### OBJECTIVE 1:
From the proxy access post below, reproduce word for word the passage that begins at the words "The Conference Board Governance Center Blog" and stops after the words "Board Governance Center.".
### OBJECTIVE 2:
Answer these questions using the proxy access post below:
(a) In which office of Latham & Watkins is Charles M. Nathan a member of the corporate department?
(b) On what date did the SEC adopt proxy access?
(c) In what city did Saul Alinsky carry out his agitations against Eastman Kodak?

### PAGE TEXT:

[Start]

The Conference Board Governance Center Blog


Proxy Access Could Hurt the Bottom Line

GUEST CONTRIBUTOR POST: Brian G. Cartwright is senior advisor to Latham & Watkins LLP and a fellow of the Arthur and Toni Rembe Rock Center for Corporate Governance at Stanford University. Charles M. Nathan is a member of the corporate department in Latham & Watkins’ New York office, is co-chair of the firm’s Corporate Governance Task Force and is former global co-chair of the firm’s Mergers and Acquisitions Group. This post is exclusive to The Conference Board Governance Center.

By Brian G. Cartwright and Charles M. Nathan

The SEC’s adoption of proxy access on Aug. 25 is a watershed event of potentially historic significance, climaxing over four decades of activist effort aimed at the boardroom.dodd-frank act

The legendary community organizer Saul Alinsky invented what he dubbed the “proxy tactic” during his late-1960s-era agitations against Eastman Kodak in Rochester, N.Y. As Alinsky wrote in his famous 1971 guide Rules for Radicals, before then “[n]o one had ever organized a campaign to use proxies for social and political purposes.”  But as Alinsky thought about the idea, “[s]oon I was intoxicated by the possibilities.  You could begin to play the whole Wall Street board up and down.”  While Alinsky realized that “corporations will fight back by pointing out that the … demands of the stockholders will result in diminished dividends,” he believed enough stockholders would find their campaigns “more important than a cut in dividends.”  Alinsky was so excited by his new idea, that he trumpeted the proxy tactic as “one of the single most important breakthroughs in the revolutions of our times.”

Well, now we shall see whether Alinsky was right.  At a moment when our economy is tottering, millions are unemployed with little hope of relief, and American economic dominance is challenged by aggressive new competitors in Asia, a bare party-line majority of the SEC has embarked on a grand experiment in politicizing the leadership of our businesses.

[End]

### INFORMATION SHOWN:
[Start]

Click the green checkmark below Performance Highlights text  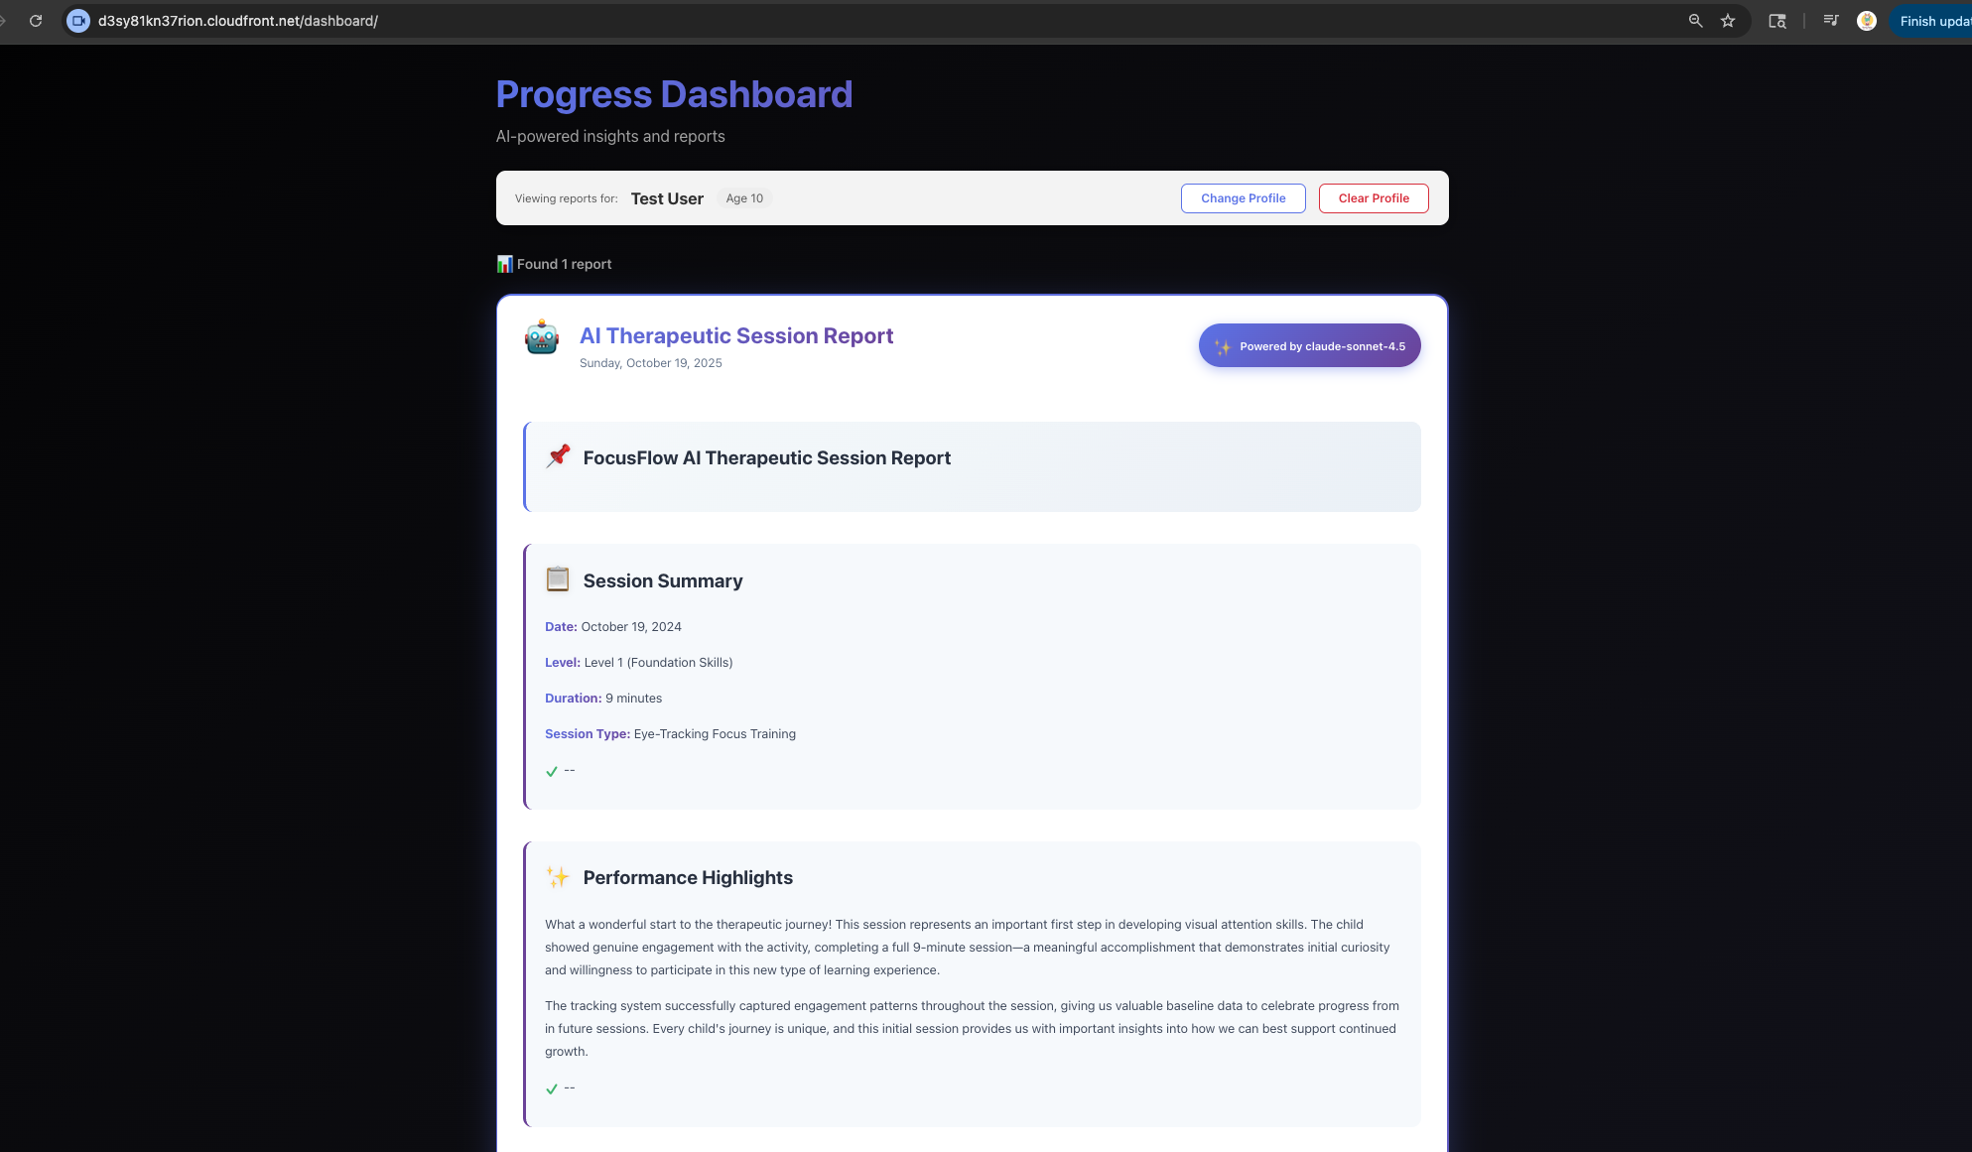[552, 1088]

[End]

### EXPECTED OUTPUT 1:
The Conference Board Governance Center Blog


Proxy Access Could Hurt the Bottom Line

GUEST CONTRIBUTOR POST: Brian G. Cartwright is senior advisor to Latham & Watkins LLP and a fellow of the Arthur and Toni Rembe Rock Center for Corporate Governance at Stanford University. Charles M. Nathan is a member of the corporate department in Latham & Watkins’ New York office, is co-chair of the firm’s Corporate Governance Task Force and is former global co-chair of the firm’s Mergers and Acquisitions Group. This post is exclusive to The Conference Board Governance Center.

### EXPECTED OUTPUT 2:
(a) The New York office.
(b) Aug. 25.
(c) Rochester, N.Y.